In 2012 the New Hampshire Supreme Court ruled that a firefighter who was injured on the property of a homeowner could sue the homeowner for negligence. In 2008 a volunteer firefighter named Jason Antosz was responding to a fire at home in Epping, New Hampshire when he slipped on an icy driveway. He then attempted to sue the homeowner for his injuries claiming that they neglected to keep the driveway free of ice and safe for visitors. The case was initially thrown out because of the fact that the State Law regarding firefighter's on-the-job injuries barred him from suing. The New Hampshire Supreme Court, however, disagreed and allowed him to pursue the claim in 2012.

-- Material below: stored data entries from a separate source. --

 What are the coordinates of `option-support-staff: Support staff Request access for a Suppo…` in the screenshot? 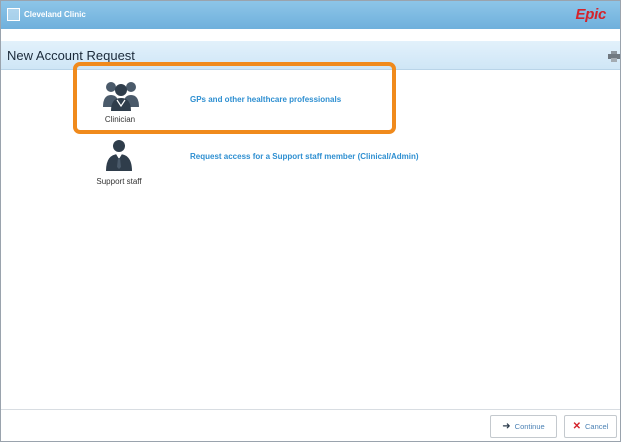 It's located at (310, 165).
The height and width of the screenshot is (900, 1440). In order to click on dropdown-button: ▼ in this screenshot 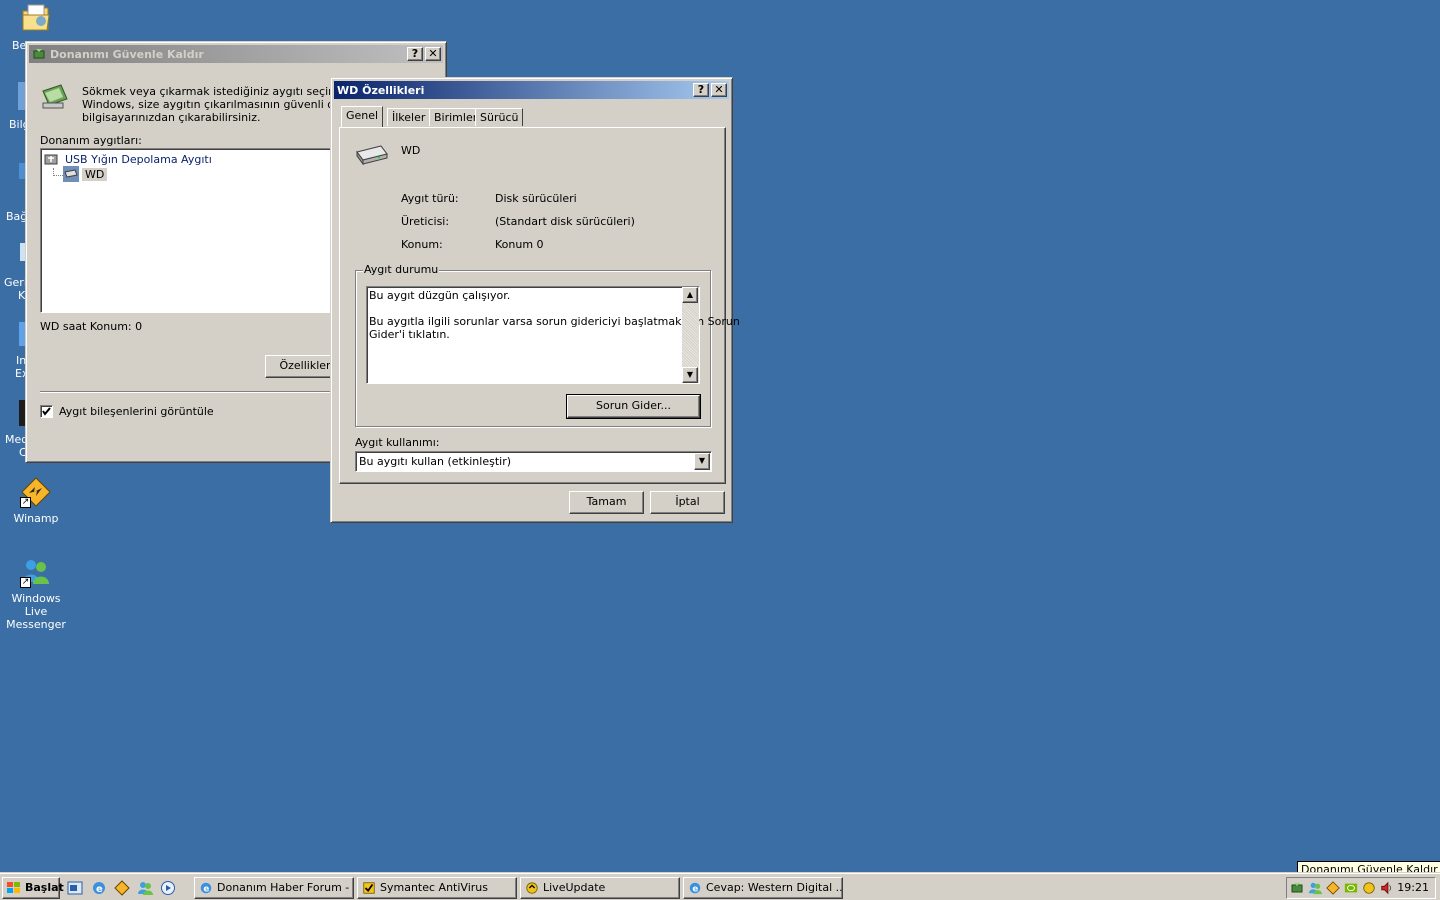, I will do `click(702, 462)`.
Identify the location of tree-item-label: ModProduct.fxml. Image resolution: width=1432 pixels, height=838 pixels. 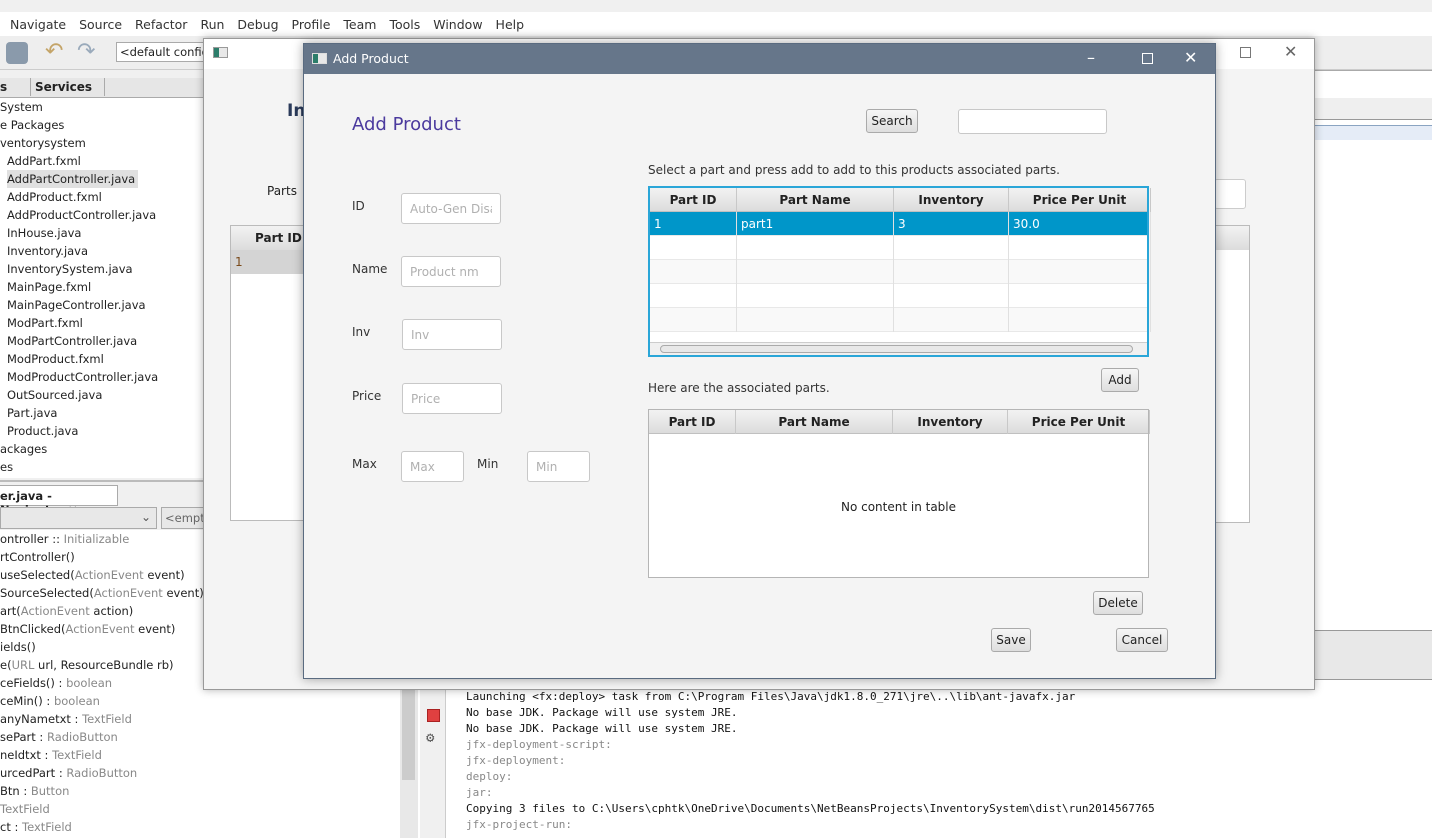
(56, 359).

This new law takes effect in the New Year and will limit the amount of liability a homeowner has if a firefighter suffers incidental injury while responding to an emergency call on their property. The law does not protect homeowners from purposeful negligence however. This new law is being supported by the group, The Professional Firefighters of New Hampshire because firefighters are afraid that this 2012 ruling will that make citizens afraid to call for help. After the Supreme Court ruled that Antosz could sue the homeowners for his injuries, firefighters feared that it would discourage other homeowners from calling 911 in an emergency for fear that they could be held liable if an emergency responder was injured in their home.
Homeowners have an obligation to keep their property relatively safe so that the average person would not get injured. When they fail to do this, they can be held liable for the injuries that occur on their property whether the victim was invited on their property or not.